Avoid car break-ins - also whilst on holiday in a hired car
Every year, many tourists get a nasty surprise when they return to their hired car or their own car if they are on a ‘road trip’ from home.
There is no guaranteed method of avoiding break-ins, but you can minimise the risk by paying attention to the following:
Always lock the car
Always lock the car, and make it a habit to check for the ‘double blink’ or check the door handle an extra time to check that the car is definitely locked.
This also applies when stopping for 5 minutes at a petrol station, kiosk or a rest stop where you may pull over to stretch your legs. A professional (or very desperate) thief only needs a couple of seconds to ‘visit’ your car and even steal it with the key in the ignition.
Always lock the car from the inside when driving
Most cars have a central locking system which can be activated by ‘clicking’ the door handle from the inside. More expensive cars often have a separate button to serve this function. Make it a habit to do this at all times when driving abroad.
A sun roof should always be closed when you leave the car – even if it is just for 5 minutes.
Avoid stopping in a hire car in rural areas in the dark
Most tourists are not familiar with the area when travelling abroad. It is therefore impossible to know for definite whether a certain rest stop or a car park is a high or a low risk area when it comes to theft. As a rule of thumb avoid desolate areas, particularly in the dark. Look for places where there are other people and cars.
If you spot broken glass in a car park, it is likely to be from a car window. If possible move on and find another car park as thieves often return to places where they have been successful previously.
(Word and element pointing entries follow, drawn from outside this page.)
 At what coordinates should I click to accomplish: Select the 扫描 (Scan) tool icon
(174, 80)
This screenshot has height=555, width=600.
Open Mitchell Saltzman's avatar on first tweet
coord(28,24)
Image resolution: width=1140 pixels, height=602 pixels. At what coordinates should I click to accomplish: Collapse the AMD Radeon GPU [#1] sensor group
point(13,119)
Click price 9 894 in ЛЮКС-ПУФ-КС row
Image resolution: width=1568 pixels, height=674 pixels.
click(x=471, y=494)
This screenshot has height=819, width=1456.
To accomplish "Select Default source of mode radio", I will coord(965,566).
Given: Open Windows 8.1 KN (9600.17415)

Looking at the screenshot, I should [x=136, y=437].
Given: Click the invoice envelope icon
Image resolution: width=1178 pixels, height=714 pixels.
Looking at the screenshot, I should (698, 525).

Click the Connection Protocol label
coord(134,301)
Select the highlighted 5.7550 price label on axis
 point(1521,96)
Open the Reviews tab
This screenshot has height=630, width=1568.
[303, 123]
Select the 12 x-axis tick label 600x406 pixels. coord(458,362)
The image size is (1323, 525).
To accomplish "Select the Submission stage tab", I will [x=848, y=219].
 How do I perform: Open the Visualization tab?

Remove all effects from the car
A car with no visible personal effects is less likely to have a break in than the car next to it where these are on display. Even a plastic bag where the contents cannot be seen can be interesting for a thief, particularly if there is a holder for satellite navigation in the windscreen.
Never leave a satellite navigation system, camera, computer, Ipod, mobile phone, DVD player for children or any other easily removable electronic equipment in the car.
Avoid leaving designer clothing visible in the car.
A very careful tourist will always remove all visible personal effects from the car such as clothing, bags, empty bottles (this indicates tourist)etc to make the car as anonymous as possible.
A break in can often be avoided simply by making the car look less interesting than others. A good example of this is using a steering wheel lock which if nothing else will indicate to the thief that the owner of the car is careful and vigilant.
Absolutely everything should be removed from the car overnight and taken to the hotel room. A thief has plenty of time when operating at night and will often take advantage of this.
A good tip is to leave the luggage curtain open in an estate car when leaving it for the night. You can even leave the (empty) glove compartment open when leaving the car.
If it is possible to park the hire car in a locked and secure car park you should take advantage of this. The alternative can turn out to be much more expensive, not to mention the inconvenience it can lead to.
Always choose a hotel where the car park is secure from the public, particularly in south and Eastern Europe. At least make sure that the parking area is monitored if the above option is not available.
It is important to be aware that in some countries it is imperative that vehicles are removed from the public roads at night as theft is such a regular occurrence – this is true of parts of France and Italy as well. If the locals seem to have removed all the newer cars from the street, you can be pretty certain that you should do the same.
Car break ins in car parks and by tourist attractions
When visiting tourist attractions abroad it is advisable not to bring any valuables and/or passport in the boot of the car to the car park. This advice also applies if you park the car to go for a stroll in Paris or Madrid.
If you need to get something from the boot, do it BEFORE you park the car. Thieves (or their culprits) are watching to see where there may be items of interest. Leaving your passport in the luggage in the boot of the car is almost an invitation for thieves to have a go.
Even the clumsiest of thieves can figure out how to ram a screwdriver into the lock of a boot lid and turn it.
Avoid problems following theft of a passport and documents
You should of course never leave a passport, money or vehicle documents in the car.
Whichever measures you may take to prevent it, in principle anything can be lost. Therefore it is advisable to always have a copy of your passport as well as a copy of the most important vehicle documents in a separate bag or suitcase. It will make the rest of the holiday a little easier if you have got copies of any lost documents.
Make sure you have got money and credit cards in different places, even divided between persons, in case of theft.
Use a money belt, neck pouch or other concealed pouches.